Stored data
------------

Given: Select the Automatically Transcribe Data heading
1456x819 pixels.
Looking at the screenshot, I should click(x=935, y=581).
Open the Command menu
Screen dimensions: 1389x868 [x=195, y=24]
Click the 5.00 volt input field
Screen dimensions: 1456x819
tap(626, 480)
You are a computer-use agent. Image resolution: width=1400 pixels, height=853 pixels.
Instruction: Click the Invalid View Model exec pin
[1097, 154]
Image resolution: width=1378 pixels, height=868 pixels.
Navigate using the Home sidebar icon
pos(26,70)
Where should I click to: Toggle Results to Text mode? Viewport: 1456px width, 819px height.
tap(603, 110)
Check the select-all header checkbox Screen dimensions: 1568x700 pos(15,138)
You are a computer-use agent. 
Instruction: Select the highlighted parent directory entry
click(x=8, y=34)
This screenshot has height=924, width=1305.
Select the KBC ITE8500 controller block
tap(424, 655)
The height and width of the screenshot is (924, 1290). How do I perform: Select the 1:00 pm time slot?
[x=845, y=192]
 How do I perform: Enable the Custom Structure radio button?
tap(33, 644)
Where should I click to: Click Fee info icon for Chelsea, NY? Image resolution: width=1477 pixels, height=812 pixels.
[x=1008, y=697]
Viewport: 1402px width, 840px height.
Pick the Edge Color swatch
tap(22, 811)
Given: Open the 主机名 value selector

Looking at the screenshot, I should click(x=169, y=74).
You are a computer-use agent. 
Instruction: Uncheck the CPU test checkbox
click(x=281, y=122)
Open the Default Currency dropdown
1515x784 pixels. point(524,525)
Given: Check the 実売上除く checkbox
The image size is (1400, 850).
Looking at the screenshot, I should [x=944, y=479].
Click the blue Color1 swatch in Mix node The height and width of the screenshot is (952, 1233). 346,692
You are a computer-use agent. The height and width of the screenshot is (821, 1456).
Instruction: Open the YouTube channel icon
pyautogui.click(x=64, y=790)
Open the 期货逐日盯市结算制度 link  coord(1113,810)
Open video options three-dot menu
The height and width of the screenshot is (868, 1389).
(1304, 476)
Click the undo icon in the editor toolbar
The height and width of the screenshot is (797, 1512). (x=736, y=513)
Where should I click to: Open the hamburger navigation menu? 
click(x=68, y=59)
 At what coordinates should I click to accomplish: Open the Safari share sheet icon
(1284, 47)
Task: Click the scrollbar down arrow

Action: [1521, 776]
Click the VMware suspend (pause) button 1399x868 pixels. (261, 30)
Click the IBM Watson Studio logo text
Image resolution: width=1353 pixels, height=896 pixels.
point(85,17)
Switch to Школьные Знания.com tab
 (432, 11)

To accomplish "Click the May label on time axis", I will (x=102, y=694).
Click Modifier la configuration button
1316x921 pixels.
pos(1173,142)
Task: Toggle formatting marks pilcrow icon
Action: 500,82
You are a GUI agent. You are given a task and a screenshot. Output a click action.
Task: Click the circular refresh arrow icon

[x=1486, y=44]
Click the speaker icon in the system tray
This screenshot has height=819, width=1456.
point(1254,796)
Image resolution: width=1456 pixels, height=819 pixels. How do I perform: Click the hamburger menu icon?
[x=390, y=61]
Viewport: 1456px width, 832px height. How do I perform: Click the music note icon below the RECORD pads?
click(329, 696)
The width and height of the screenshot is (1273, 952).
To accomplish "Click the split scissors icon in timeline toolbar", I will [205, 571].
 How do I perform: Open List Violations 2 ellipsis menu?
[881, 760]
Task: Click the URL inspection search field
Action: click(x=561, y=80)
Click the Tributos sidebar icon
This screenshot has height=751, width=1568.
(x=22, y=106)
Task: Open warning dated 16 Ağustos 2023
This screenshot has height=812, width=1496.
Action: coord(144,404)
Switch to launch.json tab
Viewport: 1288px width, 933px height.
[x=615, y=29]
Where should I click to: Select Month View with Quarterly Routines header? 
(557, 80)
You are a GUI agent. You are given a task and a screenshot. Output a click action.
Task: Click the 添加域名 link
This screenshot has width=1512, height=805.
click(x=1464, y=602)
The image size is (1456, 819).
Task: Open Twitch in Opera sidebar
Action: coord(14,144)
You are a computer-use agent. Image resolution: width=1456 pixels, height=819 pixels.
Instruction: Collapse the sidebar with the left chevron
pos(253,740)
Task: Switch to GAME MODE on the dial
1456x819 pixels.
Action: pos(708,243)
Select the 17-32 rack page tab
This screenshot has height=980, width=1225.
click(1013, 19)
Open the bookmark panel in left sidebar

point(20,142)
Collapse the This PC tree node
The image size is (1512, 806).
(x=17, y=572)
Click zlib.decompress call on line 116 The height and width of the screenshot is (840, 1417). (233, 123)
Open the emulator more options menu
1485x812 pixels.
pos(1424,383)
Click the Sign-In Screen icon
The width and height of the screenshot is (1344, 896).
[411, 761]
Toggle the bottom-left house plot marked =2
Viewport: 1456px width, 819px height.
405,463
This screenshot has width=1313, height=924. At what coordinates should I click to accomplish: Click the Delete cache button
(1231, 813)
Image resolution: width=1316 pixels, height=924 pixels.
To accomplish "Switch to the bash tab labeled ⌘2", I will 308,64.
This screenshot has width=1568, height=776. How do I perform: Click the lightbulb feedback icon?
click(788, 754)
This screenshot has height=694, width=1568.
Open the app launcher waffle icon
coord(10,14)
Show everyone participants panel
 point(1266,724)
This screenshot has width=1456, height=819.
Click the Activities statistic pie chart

------------

● PROBLEM DETAILS
Each entry above is to be quoted exactly.

● RESPONSE TO THIS EXERCISE
Given: Select the Automatically Transcribe Data heading
1456x819 pixels.
Looking at the screenshot, I should click(x=935, y=581).
Open the Command menu
Screen dimensions: 1389x868 [x=195, y=24]
Click the 5.00 volt input field
Screen dimensions: 1456x819
tap(626, 480)
You are a computer-use agent. Image resolution: width=1400 pixels, height=853 pixels.
Instruction: Click the Invalid View Model exec pin
[1097, 154]
Image resolution: width=1378 pixels, height=868 pixels.
Navigate using the Home sidebar icon
pos(26,70)
Where should I click to: Toggle Results to Text mode? Viewport: 1456px width, 819px height.
tap(603, 110)
Check the select-all header checkbox Screen dimensions: 1568x700 pos(15,138)
You are a computer-use agent. 
Instruction: Select the highlighted parent directory entry
click(x=8, y=34)
This screenshot has height=924, width=1305.
Select the KBC ITE8500 controller block
tap(424, 655)
The height and width of the screenshot is (924, 1290). How do I perform: Select the 1:00 pm time slot?
[x=845, y=192]
 How do I perform: Enable the Custom Structure radio button?
tap(33, 644)
Where should I click to: Click Fee info icon for Chelsea, NY? Image resolution: width=1477 pixels, height=812 pixels.
[x=1008, y=697]
Viewport: 1402px width, 840px height.
Pick the Edge Color swatch
tap(22, 811)
Given: Open the 主机名 value selector

Looking at the screenshot, I should click(x=169, y=74).
You are a computer-use agent. 
Instruction: Uncheck the CPU test checkbox
click(x=281, y=122)
Open the Default Currency dropdown
1515x784 pixels. point(524,525)
Given: Check the 実売上除く checkbox
The image size is (1400, 850).
Looking at the screenshot, I should [x=944, y=479].
Click the blue Color1 swatch in Mix node The height and width of the screenshot is (952, 1233). 346,692
You are a computer-use agent. The height and width of the screenshot is (821, 1456).
Instruction: Open the YouTube channel icon
pyautogui.click(x=64, y=790)
Open the 期货逐日盯市结算制度 link  coord(1113,810)
Open video options three-dot menu
The height and width of the screenshot is (868, 1389).
(1304, 476)
Click the undo icon in the editor toolbar
The height and width of the screenshot is (797, 1512). (x=736, y=513)
Where should I click to: Open the hamburger navigation menu? 
click(x=68, y=59)
 At what coordinates should I click to accomplish: Open the Safari share sheet icon
(1284, 47)
Task: Click the scrollbar down arrow

Action: [1521, 776]
Click the VMware suspend (pause) button 1399x868 pixels. (261, 30)
Click the IBM Watson Studio logo text
Image resolution: width=1353 pixels, height=896 pixels.
point(85,17)
Switch to Школьные Знания.com tab
 (432, 11)

To accomplish "Click the May label on time axis", I will (x=102, y=694).
Click Modifier la configuration button
1316x921 pixels.
pos(1173,142)
Task: Toggle formatting marks pilcrow icon
Action: 500,82
You are a GUI agent. You are given a task and a screenshot. Output a click action.
Task: Click the circular refresh arrow icon

[x=1486, y=44]
Click the speaker icon in the system tray
This screenshot has height=819, width=1456.
point(1254,796)
Image resolution: width=1456 pixels, height=819 pixels. How do I perform: Click the hamburger menu icon?
[x=390, y=61]
Viewport: 1456px width, 832px height. How do I perform: Click the music note icon below the RECORD pads?
click(329, 696)
The width and height of the screenshot is (1273, 952).
To accomplish "Click the split scissors icon in timeline toolbar", I will [205, 571].
 How do I perform: Open List Violations 2 ellipsis menu?
[881, 760]
Task: Click the URL inspection search field
Action: click(x=561, y=80)
Click the Tributos sidebar icon
This screenshot has height=751, width=1568.
(x=22, y=106)
Task: Open warning dated 16 Ağustos 2023
This screenshot has height=812, width=1496.
Action: coord(144,404)
Switch to launch.json tab
Viewport: 1288px width, 933px height.
[x=615, y=29]
Where should I click to: Select Month View with Quarterly Routines header? 
(557, 80)
You are a GUI agent. You are given a task and a screenshot. Output a click action.
Task: Click the 添加域名 link
This screenshot has width=1512, height=805.
click(x=1464, y=602)
The image size is (1456, 819).
Task: Open Twitch in Opera sidebar
Action: coord(14,144)
You are a computer-use agent. Image resolution: width=1456 pixels, height=819 pixels.
Instruction: Collapse the sidebar with the left chevron
pos(253,740)
Task: Switch to GAME MODE on the dial
1456x819 pixels.
Action: pos(708,243)
Select the 17-32 rack page tab
This screenshot has height=980, width=1225.
click(1013, 19)
Open the bookmark panel in left sidebar

point(20,142)
Collapse the This PC tree node
The image size is (1512, 806).
(x=17, y=572)
Click zlib.decompress call on line 116 The height and width of the screenshot is (840, 1417). (233, 123)
Open the emulator more options menu
1485x812 pixels.
pos(1424,383)
Click the Sign-In Screen icon
The width and height of the screenshot is (1344, 896).
[411, 761]
Toggle the bottom-left house plot marked =2
Viewport: 1456px width, 819px height.
405,463
This screenshot has width=1313, height=924. At what coordinates should I click to accomplish: Click the Delete cache button
(1231, 813)
Image resolution: width=1316 pixels, height=924 pixels.
To accomplish "Switch to the bash tab labeled ⌘2", I will 308,64.
This screenshot has width=1568, height=776. How do I perform: Click the lightbulb feedback icon?
click(788, 754)
This screenshot has height=694, width=1568.
Open the app launcher waffle icon
coord(10,14)
Show everyone participants panel
 point(1266,724)
This screenshot has width=1456, height=819.
Click the Activities statistic pie chart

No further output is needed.